Written by Craig Hauser, M.D. CEO & Medical Director, Hauser Health and Clinical Director, Kannavis
You know you’re in for another bout of an anxiety-filled day when you’re having difficulties concentrating at work or school. Your head gets foggy, your palms get oddly sweaty, and your heart starts to pound like crazy. What’s more, you’re morphing into Mr. or Miss Cranky.
Strictly speaking, anxiety is a perceived apprehension or danger over an upcoming event.
While anxiety may have been useful in the prehistoric era when our ancestors were running away from predators or gathering food in the woods, it’s not as helpful as we tackle modern day versions of events or things that push us over the edge — the morning traffic, an offhand comment on social media, or an overflowing email inbox .
What Causes Anxiety in the First Place
Researchers and experts on anxiety haven’t reached a consensus as to what specifically causes anxiety and depression, but most of them would agree that it’s likely a mix of genetics, environment, and psychology.
Besides feeling hopeless and pessimistic, people with chronic anxiety may find themselves losing interest in their daily lives. They’re also likely to suffer from other health issues such as autoimmune diseases, diabetes, and high blood pressure.
The Conventional Way of Managing Anxiety
A combination of anti-anxiety medications and antidepressants are often prescribed as conventional means to manage symptoms of anxiety.
Although they can be effective during the first few doses, a lot of patients find themselves experiencing adverse effects. These include but are not limited to unwanted weight gain, insomnia, chronic dry mouth, and reduced sexual drive.
Fortunately, there’s an increasing body of research demonstrating that anxiety symptoms can be managed without adverse effects through exercise, meditation, mindfulness based cognitive therapy, and medical cannabis.
How Cannabis Works in Managing Anxiety
Tetrahydrocannabinol (THC) and cannabidiol (CBD) are two of the most studied compounds in cannabis.
Cannabis strains with higher CBD have been shown to be more effective in managing anxiety-related symptoms.
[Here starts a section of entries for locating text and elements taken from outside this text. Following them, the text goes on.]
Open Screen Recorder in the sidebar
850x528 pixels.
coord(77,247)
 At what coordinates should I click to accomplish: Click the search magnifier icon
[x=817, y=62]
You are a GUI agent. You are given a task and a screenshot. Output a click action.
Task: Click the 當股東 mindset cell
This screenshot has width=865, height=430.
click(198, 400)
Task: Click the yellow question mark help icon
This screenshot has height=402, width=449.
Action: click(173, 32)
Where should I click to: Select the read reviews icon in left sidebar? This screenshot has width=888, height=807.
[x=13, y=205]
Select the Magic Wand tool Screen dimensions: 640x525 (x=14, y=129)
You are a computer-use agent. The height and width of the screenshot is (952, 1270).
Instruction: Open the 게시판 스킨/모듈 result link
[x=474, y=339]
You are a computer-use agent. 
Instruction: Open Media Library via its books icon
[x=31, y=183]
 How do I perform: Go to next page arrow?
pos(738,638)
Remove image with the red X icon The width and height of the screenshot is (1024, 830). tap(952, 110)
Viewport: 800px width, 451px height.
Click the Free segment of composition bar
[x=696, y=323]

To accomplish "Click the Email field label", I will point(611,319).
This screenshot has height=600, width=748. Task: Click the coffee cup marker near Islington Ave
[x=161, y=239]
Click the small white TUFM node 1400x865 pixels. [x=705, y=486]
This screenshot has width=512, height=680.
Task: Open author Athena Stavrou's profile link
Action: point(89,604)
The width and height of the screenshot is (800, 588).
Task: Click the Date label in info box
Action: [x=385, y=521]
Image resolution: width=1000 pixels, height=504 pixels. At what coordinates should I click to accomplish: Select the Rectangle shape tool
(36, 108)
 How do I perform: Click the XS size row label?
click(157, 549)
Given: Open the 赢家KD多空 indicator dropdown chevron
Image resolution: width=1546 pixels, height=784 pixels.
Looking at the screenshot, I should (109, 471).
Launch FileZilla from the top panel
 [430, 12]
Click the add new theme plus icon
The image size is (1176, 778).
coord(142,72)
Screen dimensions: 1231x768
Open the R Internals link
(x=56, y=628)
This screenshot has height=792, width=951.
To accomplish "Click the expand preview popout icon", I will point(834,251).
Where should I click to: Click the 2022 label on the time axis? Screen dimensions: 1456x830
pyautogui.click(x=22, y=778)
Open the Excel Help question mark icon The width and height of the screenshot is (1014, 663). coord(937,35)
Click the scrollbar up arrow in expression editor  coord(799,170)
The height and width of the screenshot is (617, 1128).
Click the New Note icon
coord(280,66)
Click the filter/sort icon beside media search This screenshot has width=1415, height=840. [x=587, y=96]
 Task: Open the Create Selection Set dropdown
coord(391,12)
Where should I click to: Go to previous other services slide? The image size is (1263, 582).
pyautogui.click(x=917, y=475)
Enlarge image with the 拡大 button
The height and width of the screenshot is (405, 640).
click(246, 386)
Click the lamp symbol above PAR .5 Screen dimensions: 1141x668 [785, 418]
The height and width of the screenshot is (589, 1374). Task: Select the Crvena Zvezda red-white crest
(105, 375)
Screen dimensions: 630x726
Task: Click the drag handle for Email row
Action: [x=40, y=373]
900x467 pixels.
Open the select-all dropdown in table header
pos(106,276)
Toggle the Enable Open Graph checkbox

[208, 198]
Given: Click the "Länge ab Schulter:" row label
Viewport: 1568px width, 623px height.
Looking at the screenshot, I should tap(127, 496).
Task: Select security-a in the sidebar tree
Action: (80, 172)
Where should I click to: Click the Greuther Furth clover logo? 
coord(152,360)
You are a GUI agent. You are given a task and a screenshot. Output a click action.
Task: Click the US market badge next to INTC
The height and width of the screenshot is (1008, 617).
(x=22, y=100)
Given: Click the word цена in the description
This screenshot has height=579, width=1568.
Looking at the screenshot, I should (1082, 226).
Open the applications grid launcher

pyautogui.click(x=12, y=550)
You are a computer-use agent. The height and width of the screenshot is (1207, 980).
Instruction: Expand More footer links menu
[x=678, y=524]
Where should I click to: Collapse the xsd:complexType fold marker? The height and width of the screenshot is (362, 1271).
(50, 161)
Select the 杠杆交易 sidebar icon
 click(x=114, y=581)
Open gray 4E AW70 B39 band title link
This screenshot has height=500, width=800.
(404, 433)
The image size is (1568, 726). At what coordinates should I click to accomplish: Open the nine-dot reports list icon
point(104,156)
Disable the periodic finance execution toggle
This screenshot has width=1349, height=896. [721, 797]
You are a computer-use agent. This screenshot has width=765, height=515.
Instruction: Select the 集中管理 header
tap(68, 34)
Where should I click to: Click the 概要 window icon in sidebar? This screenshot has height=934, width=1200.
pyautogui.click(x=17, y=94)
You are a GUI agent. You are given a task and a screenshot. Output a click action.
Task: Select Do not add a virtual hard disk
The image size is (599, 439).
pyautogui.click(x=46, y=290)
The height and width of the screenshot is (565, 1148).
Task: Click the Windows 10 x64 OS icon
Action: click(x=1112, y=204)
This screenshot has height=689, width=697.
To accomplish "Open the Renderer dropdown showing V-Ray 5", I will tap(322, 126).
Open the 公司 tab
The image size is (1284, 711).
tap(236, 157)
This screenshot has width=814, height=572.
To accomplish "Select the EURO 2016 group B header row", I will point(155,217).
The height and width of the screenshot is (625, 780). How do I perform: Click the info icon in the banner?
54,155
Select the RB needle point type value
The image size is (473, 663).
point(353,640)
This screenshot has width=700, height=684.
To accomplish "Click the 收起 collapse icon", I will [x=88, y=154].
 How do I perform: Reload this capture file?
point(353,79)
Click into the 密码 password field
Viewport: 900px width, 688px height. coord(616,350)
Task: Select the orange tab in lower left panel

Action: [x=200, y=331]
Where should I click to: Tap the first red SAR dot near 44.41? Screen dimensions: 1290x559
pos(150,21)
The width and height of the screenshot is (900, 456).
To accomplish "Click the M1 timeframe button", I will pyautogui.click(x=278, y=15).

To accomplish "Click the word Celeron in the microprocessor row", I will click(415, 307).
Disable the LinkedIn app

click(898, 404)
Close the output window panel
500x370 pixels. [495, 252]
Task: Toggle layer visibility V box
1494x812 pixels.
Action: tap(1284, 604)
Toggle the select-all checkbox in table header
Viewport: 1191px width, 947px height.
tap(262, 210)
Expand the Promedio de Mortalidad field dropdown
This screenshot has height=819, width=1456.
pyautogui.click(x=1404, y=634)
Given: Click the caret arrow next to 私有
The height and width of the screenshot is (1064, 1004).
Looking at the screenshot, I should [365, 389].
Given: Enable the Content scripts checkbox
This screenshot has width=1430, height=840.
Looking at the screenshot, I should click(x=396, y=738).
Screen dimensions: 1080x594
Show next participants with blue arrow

Meanwhile, strains with high THC have been shown to mimic the body’s natural coping mechanism in blocking out traumatic memories, particularly in patients suffering from anxiety and PTSD.
In a German study, research findings seem to suggest that the body’s natural supply of cannabinoids flood the amygdala (the brain’s fear center) and aid in erasing unpleasant memories. Furthermore, a 2011 study published in Neuropyschopharmacology showed that CBD was extremely beneficial for people with severe social anxiety.
Finally, a study by researchers at the Washington State University (whose findings were just published in 2017) indicated that the positive effects of cannabis on stress and anxiety tend to extend beyond the period of cannabis consumption.
The study’s findings, published in the medical journal Psychopharmacology, found out that people who use cannabis daily or almost daily had a blunted stress reaction when exposed to high-stress situations, even after a period of abstinence in using cannabis.
While non-cannabis participants of the study had elevated levels of the stress hormone cortisol when stressed and reported feeling anxious, chronic cannabis users reported lower levels of anxiety. Surprisingly, there were no changes in their cortisol levels under high stress. In short, it was as if they were under no stress at all.
Give Cannabis a Try to Banish Anxious Thoughts
Research is underway across the world to figure out if medical cannabis can truly manage anxiety in the long run. It’s worth noting that not all cannabis strains are created equal. With that said, it pays to get yourself evaluated by experts to determine which strain is most effective for you.